Thursday, April 26, 2007

Globalization: Americans Love to Hate It

According to a recent global survey, people around the world believe economic globalization and international trade benefit national economies, companies, and consumers (see chart above). conducted a survey on globalization in countries representing 56% of the world’s population: China, India, U.S., Indonesia, France, Russia, Thailand, Ukraine, Poland, Iran, Mexico, South Korea, the Philippines, Australia, Argentina, Peru, Israel, Armenia—and the Palestinian territories. People in those countries were asked if “Globalization, especially increasing connections of our economy with others around the world, is mostly good or mostly bad” for their country.

The highest levels of support are found in countries with export-oriented economies: China (87%), South Korea (86%) and Israel (82%). Positive answers fall below 50% in only three countries, though such responses outweigh negative replies by wide margins. The greatest skepticism about globalization is found in Mexico (41% good, 22% bad), Russia (41% good, 24% bad) and the Philippines (49% good, 32% bad). In the United States, 60% think globalization is mostly good and 35% call it mostly bad.

However, support for globalization in the U.S. decreases when it comes to more specific questions like "Is trade good or bad for the U.S. economy?" - only 42% of Americans said good. For the question "Is trade good or bad for U.S. companies?" only 45% answered good. For both questions, Americans were among the most negative countries. But when asked about the effect of globalization on consumers and their own standard of living, a strong majority of Americans believes trade is good for consumers (70%) and their own standard of living (64%).

Americans are second only to the French in their belief that trade hurts employment. A majority believes that international trade is bad for “creating jobs” in the United States (60%) and bad for the “job security” of American workers (67%). An overwhelming majority (96%) of Americans sees “protecting the jobs of American workers” as a very (76%) or somewhat (20%) important foreign policy goal.

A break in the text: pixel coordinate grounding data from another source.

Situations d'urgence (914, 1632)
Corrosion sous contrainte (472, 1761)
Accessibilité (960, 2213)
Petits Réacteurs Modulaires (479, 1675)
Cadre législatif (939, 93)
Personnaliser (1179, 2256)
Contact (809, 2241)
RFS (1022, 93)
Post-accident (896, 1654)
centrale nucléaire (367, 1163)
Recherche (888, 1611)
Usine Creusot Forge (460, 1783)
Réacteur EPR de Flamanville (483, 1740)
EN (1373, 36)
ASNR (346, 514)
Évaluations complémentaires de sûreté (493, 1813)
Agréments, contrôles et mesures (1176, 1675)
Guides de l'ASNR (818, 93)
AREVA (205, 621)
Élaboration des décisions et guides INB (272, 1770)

Bottom Line: It appears that there is still a high degree of confusion in the general public about the economic effects of trade and globalization. Americans are conflicted (they "feel strongly both ways?") - as consumers Americans love globalization (everyday low prices), but as workers they are skeptical, feel threatened and hate globalization.

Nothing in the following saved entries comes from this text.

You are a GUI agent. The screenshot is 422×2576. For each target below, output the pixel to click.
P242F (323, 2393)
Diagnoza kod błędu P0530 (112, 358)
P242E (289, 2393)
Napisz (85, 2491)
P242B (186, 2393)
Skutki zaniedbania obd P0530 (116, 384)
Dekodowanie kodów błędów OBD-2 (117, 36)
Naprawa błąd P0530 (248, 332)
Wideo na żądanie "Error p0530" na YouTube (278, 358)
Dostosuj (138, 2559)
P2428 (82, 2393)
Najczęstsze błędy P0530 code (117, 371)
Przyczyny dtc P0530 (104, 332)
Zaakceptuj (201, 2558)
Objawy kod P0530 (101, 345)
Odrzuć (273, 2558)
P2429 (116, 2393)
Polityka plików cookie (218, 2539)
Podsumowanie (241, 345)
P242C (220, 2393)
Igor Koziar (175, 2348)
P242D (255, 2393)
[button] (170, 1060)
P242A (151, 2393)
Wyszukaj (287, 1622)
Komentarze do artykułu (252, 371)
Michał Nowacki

But if Americans took a more "world view," and paid greater attention to the factual evidence on the labor market, they would understand that globalization expands job opportunities: a) more than 10.5 million U.S. jobs have been created in the last 5 years, b) the unemployment rate is at a 6-year low of 4.4%, and c) 18 states have set record-low jobless rates in the last 8 months, all during a time when globalization has expanded.


At 4/27/2007 7:26 AM, Anonymous Anonymous said...

Globalization is great. Look at how the rich countries used the WTO to force all the poorer countries to open up their economies so that their corporations can gobble up all the natural resources and then fucked them over when it came to getting rid of their own farm subsidies.

Globalization is great because it allows the rich countries to fuck the poor countries and take all their natural resources.